15  Writing good code

15.1 Code style

Good coding style is like correct punctuation: you can manage without it, butitsuremakesthingseasiertoread.1

All of the following examples are taken from the Tidyverse style guide.

15.1.1 Object names

There are only two hard things in Computer Science: cache invalidation and naming things.

– Phil Karlton

Variable and function names should use only lowercase letters, numbers, and _. Use underscores (_) (so called snake case) to separate words within a name.

# Good
day_one
day_1

# Bad
DayOne
dayone

# Really bad
T <- FALSE
c <- 10
mean <- function(x) sum(x)

15.1.2 Spacing

Do not put spaces inside or outside parentheses for regular function calls.

# Good
mean(x, na.rm = TRUE)

# Bad
mean (x, na.rm = TRUE)
mean( x, na.rm = TRUE )

15.1.3 Infix operators

Most infix operators (==, +, -, <-, etc.) should always be surrounded by spaces:

# Good
height <- (feet * 12) + inches
mean(x, na.rm = TRUE)

# Bad
height<-feet*12+inches
mean(x, na.rm=TRUE)

Fun note: many languages have infixes that naturally change the meaning of a word. In English we have many prefixes and suffixes, for example, unhappy (“un” is the prefix) or hopeless (“less” is the suffix). There is only one infix in the English language: “friggin” (and its derivatives), as in: unfrigginbelievable.

15.1.4 Long function calls

If a function call is too long to fit on a single line, use one line each for the function name, each argument, and the closing ). This makes the code easier to read and to change later.

# Good
do_something_very_complicated(
  something = "that",
  requires = many,
  arguments = "some of which may be long"
)

# Bad
do_something_very_complicated("that", requires, many, arguments,
                              "some of which may be long"
                              )

15.1.5 Long lines (piping)

If the arguments to a function don’t all fit on one line, put each argument on its own line and indent:2

# Good
iris |>
  summarise(
    Sepal.Length = mean(Sepal.Length),
    Sepal.Width = mean(Sepal.Width),
    .by = Species
  )

# Bad
iris |>
  summarise(Sepal.Length = mean(Sepal.Length), Sepal.Width = mean(Sepal.Width), .by = Species)

# Also bad
summarise(
  iris,
  Sepal.Length = mean(Sepal.Length),
  Sepal.Width = mean(Sepal.Width),
  .by = Species
)

15.1.6 Short lines (piping)

Sometimes it’s useful to include a short pipe as an argument to a function in a longer pipe. Carefully consider whether the code is more readable with a short inline pipe or if it’s better to move the code outside the pipe and give it an evocative name.

# Good
x |>
  semi_join(y |> filter(is_valid))

# Ok
x |>
  select(a, b, w) |>
  left_join(y |> select(a, b, v), join_by(a, b))

# Better
x_join <- x |> select(a, b, w)
y_join <- y |> select(a, b, v)
left_join(x_join, y_join, join_by(a, b))

15.1.7 Style

  • The point is that coding happens in community.
  • Not only do you want your code to run well, but you want other people to be able to understand it and use it.
  • The more that you and others use the same syntax, the better the communication will be.

15.2 Reflection questions

  • What are some of the general rules for writing clear code?

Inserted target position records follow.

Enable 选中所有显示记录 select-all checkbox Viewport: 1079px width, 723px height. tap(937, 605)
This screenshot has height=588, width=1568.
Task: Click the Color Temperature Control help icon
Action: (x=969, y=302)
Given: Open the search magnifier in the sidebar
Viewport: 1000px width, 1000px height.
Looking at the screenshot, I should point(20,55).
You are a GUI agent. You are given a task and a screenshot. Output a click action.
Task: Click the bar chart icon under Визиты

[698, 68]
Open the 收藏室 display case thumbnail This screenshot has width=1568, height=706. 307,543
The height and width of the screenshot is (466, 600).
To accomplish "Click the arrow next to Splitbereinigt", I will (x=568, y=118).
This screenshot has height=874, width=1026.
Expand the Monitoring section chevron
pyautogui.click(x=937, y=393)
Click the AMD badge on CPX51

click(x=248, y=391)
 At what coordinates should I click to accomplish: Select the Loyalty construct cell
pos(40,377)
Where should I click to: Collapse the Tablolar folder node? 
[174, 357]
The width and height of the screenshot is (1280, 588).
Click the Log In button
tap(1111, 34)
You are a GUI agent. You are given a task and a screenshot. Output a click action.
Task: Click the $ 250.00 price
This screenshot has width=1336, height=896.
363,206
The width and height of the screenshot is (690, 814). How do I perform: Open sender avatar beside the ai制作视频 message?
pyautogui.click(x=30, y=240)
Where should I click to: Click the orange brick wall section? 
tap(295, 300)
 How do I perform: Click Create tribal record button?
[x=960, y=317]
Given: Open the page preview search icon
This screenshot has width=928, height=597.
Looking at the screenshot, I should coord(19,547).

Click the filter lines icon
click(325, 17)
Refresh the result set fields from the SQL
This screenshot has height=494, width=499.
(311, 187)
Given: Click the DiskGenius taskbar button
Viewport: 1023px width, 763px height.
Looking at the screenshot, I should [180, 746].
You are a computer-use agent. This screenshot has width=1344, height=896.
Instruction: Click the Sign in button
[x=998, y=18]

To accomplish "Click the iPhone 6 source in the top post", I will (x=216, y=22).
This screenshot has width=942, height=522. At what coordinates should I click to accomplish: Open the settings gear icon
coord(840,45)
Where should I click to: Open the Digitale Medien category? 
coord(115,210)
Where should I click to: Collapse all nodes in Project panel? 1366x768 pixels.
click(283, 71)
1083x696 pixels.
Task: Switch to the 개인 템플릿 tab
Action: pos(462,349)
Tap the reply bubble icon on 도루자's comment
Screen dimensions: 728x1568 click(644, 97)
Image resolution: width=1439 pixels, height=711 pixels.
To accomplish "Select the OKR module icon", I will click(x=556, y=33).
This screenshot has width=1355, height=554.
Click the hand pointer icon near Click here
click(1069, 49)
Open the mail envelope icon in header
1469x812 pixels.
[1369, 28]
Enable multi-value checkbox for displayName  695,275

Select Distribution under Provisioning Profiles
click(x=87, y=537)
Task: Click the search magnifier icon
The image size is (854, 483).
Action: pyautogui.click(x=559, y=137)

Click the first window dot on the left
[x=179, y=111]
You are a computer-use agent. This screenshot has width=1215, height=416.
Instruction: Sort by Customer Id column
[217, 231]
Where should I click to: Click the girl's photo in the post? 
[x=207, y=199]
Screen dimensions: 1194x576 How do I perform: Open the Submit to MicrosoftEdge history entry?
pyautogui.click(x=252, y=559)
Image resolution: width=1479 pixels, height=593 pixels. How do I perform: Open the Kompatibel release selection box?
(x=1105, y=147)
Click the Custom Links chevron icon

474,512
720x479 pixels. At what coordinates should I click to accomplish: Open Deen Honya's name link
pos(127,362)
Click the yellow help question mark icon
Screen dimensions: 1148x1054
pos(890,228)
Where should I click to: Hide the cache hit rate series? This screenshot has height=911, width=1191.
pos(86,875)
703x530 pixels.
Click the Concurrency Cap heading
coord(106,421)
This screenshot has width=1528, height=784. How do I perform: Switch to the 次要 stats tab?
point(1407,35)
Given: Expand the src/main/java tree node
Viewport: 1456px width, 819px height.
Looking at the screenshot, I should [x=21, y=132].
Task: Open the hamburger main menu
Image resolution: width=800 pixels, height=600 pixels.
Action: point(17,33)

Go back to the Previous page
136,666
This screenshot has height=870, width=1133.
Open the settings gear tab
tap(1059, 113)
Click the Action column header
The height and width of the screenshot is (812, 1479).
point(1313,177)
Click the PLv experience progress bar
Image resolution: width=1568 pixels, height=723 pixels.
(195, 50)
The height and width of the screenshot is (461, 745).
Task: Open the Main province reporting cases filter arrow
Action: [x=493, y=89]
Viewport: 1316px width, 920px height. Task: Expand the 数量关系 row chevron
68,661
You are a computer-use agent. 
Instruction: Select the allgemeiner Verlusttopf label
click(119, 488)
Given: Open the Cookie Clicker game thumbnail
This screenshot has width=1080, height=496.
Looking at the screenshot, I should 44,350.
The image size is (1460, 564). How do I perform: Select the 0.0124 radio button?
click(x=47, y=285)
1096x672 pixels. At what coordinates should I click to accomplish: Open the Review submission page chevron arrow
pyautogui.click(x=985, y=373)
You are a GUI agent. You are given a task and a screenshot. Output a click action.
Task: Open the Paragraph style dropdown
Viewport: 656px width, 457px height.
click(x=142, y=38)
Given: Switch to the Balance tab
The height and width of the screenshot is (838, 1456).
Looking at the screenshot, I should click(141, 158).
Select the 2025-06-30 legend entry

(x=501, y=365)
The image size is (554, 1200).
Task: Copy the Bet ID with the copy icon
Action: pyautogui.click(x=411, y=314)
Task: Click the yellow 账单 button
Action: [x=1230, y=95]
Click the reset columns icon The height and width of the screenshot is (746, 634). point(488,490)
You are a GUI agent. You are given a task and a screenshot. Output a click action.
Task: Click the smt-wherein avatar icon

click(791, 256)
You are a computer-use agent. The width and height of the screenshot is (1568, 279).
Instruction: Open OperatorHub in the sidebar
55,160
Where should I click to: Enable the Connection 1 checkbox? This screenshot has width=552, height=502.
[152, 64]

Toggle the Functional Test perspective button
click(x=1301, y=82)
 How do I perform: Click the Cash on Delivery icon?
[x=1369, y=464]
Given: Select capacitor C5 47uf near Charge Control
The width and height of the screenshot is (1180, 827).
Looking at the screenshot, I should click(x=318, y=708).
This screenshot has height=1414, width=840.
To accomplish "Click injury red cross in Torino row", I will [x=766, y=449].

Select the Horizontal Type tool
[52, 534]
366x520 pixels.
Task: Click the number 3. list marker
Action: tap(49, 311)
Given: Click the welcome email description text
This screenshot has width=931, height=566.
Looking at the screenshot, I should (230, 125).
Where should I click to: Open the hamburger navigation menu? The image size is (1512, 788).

  • Give one reason why piping into a data verb is preferred to using the data frame as the first argument.

15.3 Ethics considerations

  • What could go wrong if your code style doesn’t match what is expected by your collaborator? Or if it is hard to read by your collaborator?

  • Why is good communication important in data science?


  1. https://style.tidyverse.org/↩︎

  2. The last one isn’t great because it is hard to distinguish the data frame from the other arguments (which play very different roles in the summarize() function).↩︎